'''

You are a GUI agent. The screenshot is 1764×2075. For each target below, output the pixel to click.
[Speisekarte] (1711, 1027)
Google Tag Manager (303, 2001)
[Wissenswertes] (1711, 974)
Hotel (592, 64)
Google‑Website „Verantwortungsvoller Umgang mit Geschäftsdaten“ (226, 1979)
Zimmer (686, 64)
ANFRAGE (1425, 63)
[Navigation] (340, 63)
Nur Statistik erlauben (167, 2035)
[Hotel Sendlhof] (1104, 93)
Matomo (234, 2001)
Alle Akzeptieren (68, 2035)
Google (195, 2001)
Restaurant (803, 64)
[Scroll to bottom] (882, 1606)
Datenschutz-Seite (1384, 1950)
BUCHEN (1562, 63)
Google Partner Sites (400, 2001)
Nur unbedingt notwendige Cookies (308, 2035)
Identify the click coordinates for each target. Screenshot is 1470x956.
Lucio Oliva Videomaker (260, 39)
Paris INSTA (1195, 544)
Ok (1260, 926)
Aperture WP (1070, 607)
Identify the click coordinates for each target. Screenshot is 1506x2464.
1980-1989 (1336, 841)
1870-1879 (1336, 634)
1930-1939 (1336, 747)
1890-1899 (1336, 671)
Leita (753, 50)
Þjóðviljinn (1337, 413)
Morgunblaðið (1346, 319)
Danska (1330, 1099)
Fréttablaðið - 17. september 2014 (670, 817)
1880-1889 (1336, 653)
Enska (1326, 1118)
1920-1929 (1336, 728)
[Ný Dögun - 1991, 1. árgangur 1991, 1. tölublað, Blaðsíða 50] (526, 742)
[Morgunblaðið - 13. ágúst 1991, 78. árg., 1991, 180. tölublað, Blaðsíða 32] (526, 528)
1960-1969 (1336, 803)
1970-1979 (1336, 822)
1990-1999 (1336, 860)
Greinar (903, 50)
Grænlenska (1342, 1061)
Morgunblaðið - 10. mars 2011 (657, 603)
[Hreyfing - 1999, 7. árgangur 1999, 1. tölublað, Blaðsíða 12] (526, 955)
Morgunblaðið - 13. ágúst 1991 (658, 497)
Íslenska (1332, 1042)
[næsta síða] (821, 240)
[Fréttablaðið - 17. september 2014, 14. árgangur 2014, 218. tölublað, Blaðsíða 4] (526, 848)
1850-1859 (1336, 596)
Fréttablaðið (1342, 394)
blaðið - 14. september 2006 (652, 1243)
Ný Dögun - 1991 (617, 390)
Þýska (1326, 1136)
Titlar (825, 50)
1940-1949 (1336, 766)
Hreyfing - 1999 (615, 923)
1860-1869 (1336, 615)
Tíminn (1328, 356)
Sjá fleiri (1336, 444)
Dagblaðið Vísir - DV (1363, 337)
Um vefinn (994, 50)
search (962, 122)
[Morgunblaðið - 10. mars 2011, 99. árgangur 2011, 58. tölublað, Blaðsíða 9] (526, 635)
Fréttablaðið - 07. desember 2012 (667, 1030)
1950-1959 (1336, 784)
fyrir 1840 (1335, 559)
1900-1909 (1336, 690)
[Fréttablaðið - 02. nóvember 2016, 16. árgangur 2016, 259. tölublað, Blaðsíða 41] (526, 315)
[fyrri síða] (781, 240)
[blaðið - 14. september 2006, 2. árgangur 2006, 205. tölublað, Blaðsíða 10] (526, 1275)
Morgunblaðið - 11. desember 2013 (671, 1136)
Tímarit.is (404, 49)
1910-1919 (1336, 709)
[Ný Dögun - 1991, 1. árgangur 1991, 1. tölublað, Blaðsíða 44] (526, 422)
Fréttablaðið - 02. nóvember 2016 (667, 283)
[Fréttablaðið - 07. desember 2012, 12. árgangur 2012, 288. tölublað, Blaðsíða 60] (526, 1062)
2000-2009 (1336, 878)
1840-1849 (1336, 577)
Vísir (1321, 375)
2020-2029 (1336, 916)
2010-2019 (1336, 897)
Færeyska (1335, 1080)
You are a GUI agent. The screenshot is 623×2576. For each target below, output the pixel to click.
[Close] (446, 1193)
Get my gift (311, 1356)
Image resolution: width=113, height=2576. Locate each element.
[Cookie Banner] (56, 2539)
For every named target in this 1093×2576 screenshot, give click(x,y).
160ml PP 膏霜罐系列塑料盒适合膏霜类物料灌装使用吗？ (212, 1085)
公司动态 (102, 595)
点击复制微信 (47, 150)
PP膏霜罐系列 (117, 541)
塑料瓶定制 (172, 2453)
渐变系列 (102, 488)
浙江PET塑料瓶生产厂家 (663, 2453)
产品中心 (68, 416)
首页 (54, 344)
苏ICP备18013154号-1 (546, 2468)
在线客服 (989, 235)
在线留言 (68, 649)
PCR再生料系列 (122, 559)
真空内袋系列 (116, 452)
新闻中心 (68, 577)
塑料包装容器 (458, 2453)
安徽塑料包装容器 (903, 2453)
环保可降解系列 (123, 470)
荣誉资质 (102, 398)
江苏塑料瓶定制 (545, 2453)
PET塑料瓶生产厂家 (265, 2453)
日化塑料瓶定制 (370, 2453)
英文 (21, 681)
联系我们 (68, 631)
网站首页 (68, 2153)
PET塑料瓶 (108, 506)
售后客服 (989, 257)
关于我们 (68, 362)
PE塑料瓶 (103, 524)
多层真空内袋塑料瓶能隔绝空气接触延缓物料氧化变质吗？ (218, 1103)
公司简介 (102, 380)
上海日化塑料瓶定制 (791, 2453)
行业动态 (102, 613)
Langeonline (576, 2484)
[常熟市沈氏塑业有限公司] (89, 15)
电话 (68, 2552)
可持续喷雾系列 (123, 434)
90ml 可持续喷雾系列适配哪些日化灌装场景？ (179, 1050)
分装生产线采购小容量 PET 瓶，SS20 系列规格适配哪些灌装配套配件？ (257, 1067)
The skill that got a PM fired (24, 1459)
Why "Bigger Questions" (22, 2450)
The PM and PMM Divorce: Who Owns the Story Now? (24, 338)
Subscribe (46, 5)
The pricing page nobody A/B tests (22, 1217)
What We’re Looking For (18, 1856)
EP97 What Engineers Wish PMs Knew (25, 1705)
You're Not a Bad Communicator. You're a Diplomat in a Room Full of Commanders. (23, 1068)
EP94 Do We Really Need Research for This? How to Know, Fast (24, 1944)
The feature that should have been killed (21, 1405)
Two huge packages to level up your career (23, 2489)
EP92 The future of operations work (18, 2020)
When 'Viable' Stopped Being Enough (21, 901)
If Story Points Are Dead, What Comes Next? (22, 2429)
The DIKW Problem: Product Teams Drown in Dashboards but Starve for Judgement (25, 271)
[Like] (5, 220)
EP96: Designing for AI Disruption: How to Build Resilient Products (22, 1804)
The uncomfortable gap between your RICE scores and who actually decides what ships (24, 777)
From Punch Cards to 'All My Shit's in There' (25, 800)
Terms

'''

**YOUR ASSIGNMENT**
Repeat, word for word, the lines above between the line holding "1840-1849 (1336, 577)" and the line holding "点击复制微信 (47, 150)", inclusive; omit everything else.

**EXERCISE RESULT**
1840-1849 (1336, 577)
Vísir (1321, 375)
2020-2029 (1336, 916)
2010-2019 (1336, 897)
Færeyska (1335, 1080)
You are a GUI agent. The screenshot is 623×2576. For each target below, output the pixel to click.
[Close] (446, 1193)
Get my gift (311, 1356)
Image resolution: width=113, height=2576. Locate each element.
[Cookie Banner] (56, 2539)
For every named target in this 1093×2576 screenshot, give click(x,y).
160ml PP 膏霜罐系列塑料盒适合膏霜类物料灌装使用吗？ (212, 1085)
公司动态 (102, 595)
点击复制微信 (47, 150)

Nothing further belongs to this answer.